**Source records**
####
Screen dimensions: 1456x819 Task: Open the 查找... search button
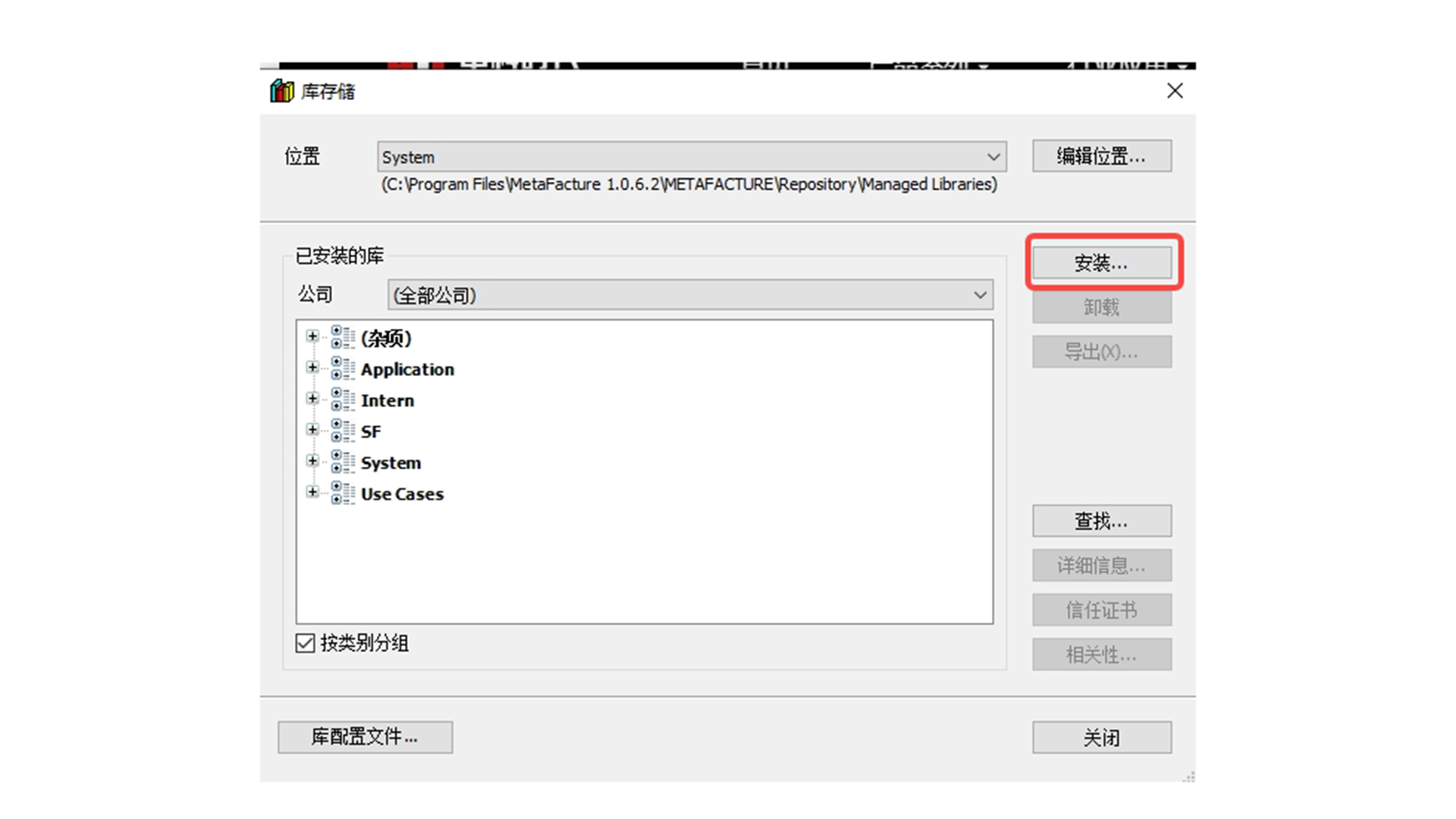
####
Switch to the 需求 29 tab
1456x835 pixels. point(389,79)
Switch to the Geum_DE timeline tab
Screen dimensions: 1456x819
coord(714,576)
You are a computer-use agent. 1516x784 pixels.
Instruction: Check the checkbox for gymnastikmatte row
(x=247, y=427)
####
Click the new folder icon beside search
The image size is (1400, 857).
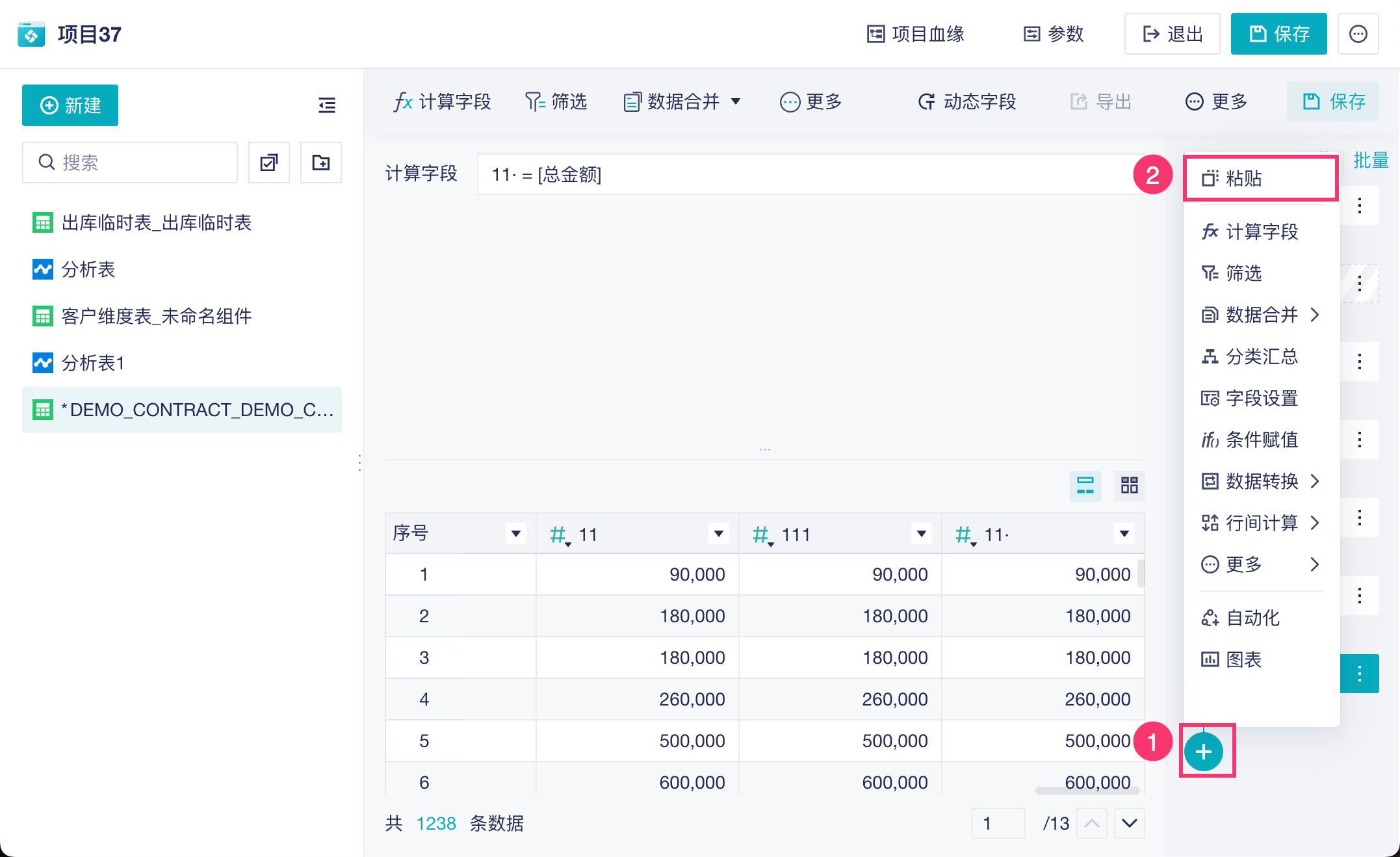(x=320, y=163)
####
**Activity**
Wherever the word "search" appears in the entries above, copy that line.

**Exercise result**
Screen dimensions: 1456x819 Task: Open the 查找... search button
Click the new folder icon beside search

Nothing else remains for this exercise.